Osco Drug has secured the dismissal of a federal class action lawsuit brought by a Chicago man who claimed pharmacists at the regional retail pharmacy chain wrongly substituted generic versions for a brand name drug his doctors had prescribed to treat his son’s ADHD symptoms.
Plaintiff Alex Turetsky, of Chicago, had filed a complaint in Chicago federal court in November 2015 against the companies doing business as Osco Drug. He alleged Osco pharmacists made substitutions for the drug Concerta — an extended release drug known as methylphenidate hydrochloride used to treat attention deficit hyperactivity disorder, or ADHD — with a generic drug they knew to not be therapeutically equivalent to the name brand original.
In an April 14 opinion, U.S. District Judge Samuel Der-Yeghiayan granted a motion to dismiss the complaint. American Drug Stores, which operates the Osco chain, argued Turetsky lacked standing because Turetsky did not allege he or his minor son, J.T., “suffered any actual harm as a result of … alleged misconduct.”
Concerta is a once-daily drug expected to be effective for 12 hours. Turetksy said he attempted to fill a prescription for Concerta for his child in April 2015 at an Osco in Evanston, but was instead given allegedly lesser generic versions.
Although three manufacturers claim to produce equivalent generics, the November complaint said “just one form of generic Concerta is currently approved by the U.S. Food and Drug Administration as being therapeutically equivalent.” The other two, the FDA found in November 2014, “are not therapeutically equivalent because their effectiveness wears off much more quickly and (do) not provide the consistent, long-lasting ADHD symptom control equivalent to Concerta.”
Der-Yeghiayan noted Turetksy did not dispute his failure to allege his son received a lesser therapeutic benefit, instead contending he suffered “actual injury based upon a financial harm, contending that if he had known that he was paying for a generic drug that was not a therapeutically equivalent drug, he would not have asked the prescription to be filled and would not have paid the money for the prescription.”
However, the judge continued, “Turetsky has not provided facts to suggest that he had any particular affinity for Concerta that would render any other comparable generic drug unacceptable. … So in the end, even with the substitution, J.T. got what his physician and father desired, namely effective treatment for his ADHD.”

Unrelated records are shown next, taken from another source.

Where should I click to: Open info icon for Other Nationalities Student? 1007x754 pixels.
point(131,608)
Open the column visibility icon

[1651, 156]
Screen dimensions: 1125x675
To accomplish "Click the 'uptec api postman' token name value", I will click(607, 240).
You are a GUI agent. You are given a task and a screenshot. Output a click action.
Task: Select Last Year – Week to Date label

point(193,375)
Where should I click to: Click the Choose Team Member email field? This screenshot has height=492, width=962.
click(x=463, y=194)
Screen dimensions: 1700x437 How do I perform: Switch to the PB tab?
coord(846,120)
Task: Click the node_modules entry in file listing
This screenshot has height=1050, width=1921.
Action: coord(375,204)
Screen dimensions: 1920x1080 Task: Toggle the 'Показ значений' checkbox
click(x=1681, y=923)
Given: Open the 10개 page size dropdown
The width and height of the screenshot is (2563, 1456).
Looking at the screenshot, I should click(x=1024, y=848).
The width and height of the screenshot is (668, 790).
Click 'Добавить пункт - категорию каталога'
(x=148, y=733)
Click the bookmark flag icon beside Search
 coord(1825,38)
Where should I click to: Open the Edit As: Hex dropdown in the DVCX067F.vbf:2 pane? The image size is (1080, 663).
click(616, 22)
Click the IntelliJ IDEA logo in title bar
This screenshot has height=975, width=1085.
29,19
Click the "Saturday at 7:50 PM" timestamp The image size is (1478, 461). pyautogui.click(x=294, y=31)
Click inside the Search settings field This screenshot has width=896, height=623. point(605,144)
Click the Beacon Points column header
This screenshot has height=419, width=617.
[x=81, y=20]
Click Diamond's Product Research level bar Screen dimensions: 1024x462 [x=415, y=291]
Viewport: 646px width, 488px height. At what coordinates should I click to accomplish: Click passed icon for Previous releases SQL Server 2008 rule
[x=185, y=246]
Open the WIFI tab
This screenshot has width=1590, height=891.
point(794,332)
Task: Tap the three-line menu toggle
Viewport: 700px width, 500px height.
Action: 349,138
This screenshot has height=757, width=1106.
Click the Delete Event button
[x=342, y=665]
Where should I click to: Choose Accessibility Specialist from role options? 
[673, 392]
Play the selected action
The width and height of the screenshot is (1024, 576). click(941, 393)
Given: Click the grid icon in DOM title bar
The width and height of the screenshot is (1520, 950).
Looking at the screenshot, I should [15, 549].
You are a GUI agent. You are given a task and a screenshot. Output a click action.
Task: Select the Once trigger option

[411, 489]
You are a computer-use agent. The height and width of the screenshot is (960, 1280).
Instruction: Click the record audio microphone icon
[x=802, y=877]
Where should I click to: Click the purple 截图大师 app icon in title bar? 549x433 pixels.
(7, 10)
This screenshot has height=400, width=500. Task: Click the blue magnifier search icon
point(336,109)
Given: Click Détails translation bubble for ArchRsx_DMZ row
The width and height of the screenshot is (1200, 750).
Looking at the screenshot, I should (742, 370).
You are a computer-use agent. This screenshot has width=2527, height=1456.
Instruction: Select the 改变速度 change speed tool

While the original complaint referenced FDA findings, American Drug Stores argued the research revealed “only an isolated number of cases where the generic failed to have the same therapeutic effect as Concerta,” and Turetsky did not allege his son was among those affected.
Had Turestky argued he overpaid for the generic, because it is less effective than Concerta, he might have standing, although Der-Yeghiayan said then the issue would be recovering a reasonable price difference, not compensation for physical harm.
“Turetsky makes repeated references in his complaint to safety guidelines and the protection of patient health making clear that Turetsky is premising his claims upon defendants’ allegedly placing patients’ health in jeopardy and upon actual harm caused to patients’ health by defendants’ alleged activities,” Der-Yeghiayan wrote. “In this case, however, the facts alleged in the complaint suggest that neither Turetsky nor J.T. suffered any such harm. Even if Turetsky could establish that the generic was not a therapeutically equivalent product, Turetsky has not shown any injury-in-fact harm stemming from receiving the generic.”
Turetsky was represented in the action by attorneys with the firm of Hagens Berman Sobol Shapiro, of Chicago and Seattle. The Osco companies were represented by the firm of Greenberg Traurig, of Chicago.